Tuesday, April 23, 2024

Challenger running for City Council for the first time

The candidate’s website | Facebook | Twitter | LinkedIn


Endorsed by A Better Cambridge


Background: Business, nonprofit, and government | Focuses: Economic opportunity, housing, universal daycare, safe streets, climate change 


Q&A

Edited and condensed from recent public forums.

What would you do to protect Cambridge tenants against displacement?

According to a 2019 statistical profile of Cambridge, we are losing 8 percent of our black neighbors because of deliberate historical segregation and oppression and lack of access to opportunity. One of the things I’ve done to serve all of Cambridge was host with A Better Cambridge a public discussion with Richard Rothstein, author of “Color of Law” so when we talk about housing we understand why we are still a segregated community, why the income and the wealth gap is so wide and why we live the way that we do. This is fundamental for us to all get on the same page. There are several things we should do to encourage and enhance and protect tenants. New York City has established a universal access to counsel, which ensures that low-income tenants have legal representation in housing court. In the first year residential evictions declined by 27 percent, which is incredible. We can also establish a stronger partnership with the nonprofit HomeStart, which has found it costs only $2,000 to keep a family housed, and the more that we can do to keep families in their homes for such little money the better.

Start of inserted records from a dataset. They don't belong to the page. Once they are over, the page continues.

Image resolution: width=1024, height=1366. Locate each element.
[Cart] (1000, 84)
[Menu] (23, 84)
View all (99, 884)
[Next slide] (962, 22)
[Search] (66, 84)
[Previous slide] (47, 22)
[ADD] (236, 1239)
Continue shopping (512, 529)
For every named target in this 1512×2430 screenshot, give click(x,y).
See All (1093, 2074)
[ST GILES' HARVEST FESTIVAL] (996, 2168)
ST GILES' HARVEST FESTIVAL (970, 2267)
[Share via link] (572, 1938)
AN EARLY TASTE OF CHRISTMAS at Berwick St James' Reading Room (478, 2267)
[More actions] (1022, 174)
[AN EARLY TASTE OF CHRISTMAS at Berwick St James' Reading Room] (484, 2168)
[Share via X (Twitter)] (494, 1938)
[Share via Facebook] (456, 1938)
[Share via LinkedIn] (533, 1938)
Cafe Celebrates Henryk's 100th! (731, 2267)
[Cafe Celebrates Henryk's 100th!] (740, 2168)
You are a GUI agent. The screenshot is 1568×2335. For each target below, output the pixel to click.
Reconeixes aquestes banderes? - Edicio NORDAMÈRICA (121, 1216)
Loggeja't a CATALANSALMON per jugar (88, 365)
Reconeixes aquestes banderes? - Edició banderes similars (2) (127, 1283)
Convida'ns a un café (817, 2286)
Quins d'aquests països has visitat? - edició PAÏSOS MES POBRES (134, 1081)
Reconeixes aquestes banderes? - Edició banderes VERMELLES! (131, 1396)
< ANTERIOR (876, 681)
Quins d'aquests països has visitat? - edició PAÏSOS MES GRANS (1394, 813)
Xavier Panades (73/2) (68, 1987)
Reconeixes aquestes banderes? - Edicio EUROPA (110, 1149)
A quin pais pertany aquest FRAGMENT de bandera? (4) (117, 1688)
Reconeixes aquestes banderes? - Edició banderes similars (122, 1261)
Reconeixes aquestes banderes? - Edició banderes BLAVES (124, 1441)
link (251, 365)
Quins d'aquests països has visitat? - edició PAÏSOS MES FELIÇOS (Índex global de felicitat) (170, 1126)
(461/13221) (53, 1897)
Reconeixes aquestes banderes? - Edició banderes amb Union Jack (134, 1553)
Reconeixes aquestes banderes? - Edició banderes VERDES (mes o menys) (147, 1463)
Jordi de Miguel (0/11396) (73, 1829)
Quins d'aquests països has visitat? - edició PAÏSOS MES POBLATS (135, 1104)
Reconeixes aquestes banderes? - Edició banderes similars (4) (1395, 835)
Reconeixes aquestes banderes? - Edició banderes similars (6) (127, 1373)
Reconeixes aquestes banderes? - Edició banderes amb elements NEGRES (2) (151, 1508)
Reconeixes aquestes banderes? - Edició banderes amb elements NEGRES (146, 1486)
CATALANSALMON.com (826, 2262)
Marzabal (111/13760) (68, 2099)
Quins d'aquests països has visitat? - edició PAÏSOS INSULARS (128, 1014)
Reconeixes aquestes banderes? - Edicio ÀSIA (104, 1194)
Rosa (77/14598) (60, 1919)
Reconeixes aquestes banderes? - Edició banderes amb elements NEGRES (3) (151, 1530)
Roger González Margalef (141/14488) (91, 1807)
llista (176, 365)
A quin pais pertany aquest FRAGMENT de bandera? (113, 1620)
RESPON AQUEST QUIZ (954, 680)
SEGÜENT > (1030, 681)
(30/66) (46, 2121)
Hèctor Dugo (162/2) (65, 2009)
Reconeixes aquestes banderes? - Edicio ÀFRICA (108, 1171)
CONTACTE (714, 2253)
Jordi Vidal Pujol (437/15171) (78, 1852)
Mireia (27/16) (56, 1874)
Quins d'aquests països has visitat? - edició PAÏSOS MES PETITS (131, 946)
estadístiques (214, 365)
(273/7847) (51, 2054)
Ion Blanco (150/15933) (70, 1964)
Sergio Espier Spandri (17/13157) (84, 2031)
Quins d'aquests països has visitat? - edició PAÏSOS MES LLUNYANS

Do you support the Affordable Housing Overlay proposal as referred by the Ordinance Committee? What are your other ideas for producing more affordable housing in Cambridge?

I am disappointed that the City Council wasn’t able to pass it, because the goal is to do something to bring more affordability to this city every term, and now we’re one term behind. I would be very proud to be able to vote for the overlay if elected next term, as well as to do other things to bring more affordability to the city. I’m calling for allocating $20 million every year to get more affordable housing built here, because funding is the major limitation of getting affordable housing built. We have the resources – we are an incredibly well off and fortunate city, and I’m calling for building on our parking lots to create low-, moderate- and middle-income units for residents. This is public land that we can use; we can choose the rules. I’m also a proponent of making sure that we do have more market-rate development, because if folks with high income can’t find housing, they are going to take the housing of low- and moderate-income families. In addition, we have one of the most progressive inclusionary housing zoning rules in the country, in which 20 percent of every building with 10 or more units must go to deeply subsidized low-income housing. But if we don’t build those buildings, we don’t get them.

If elected, what would be your top climate-related strategies or specific actions you would want the city to take?

Eighty-five percent of our greenhouse gas emissions come from our buildings, so the top priority must be to make them as efficient as possible. The best way to do that is by going beyond the stretch code, and really pushing for passive house construction for all new-build buildings.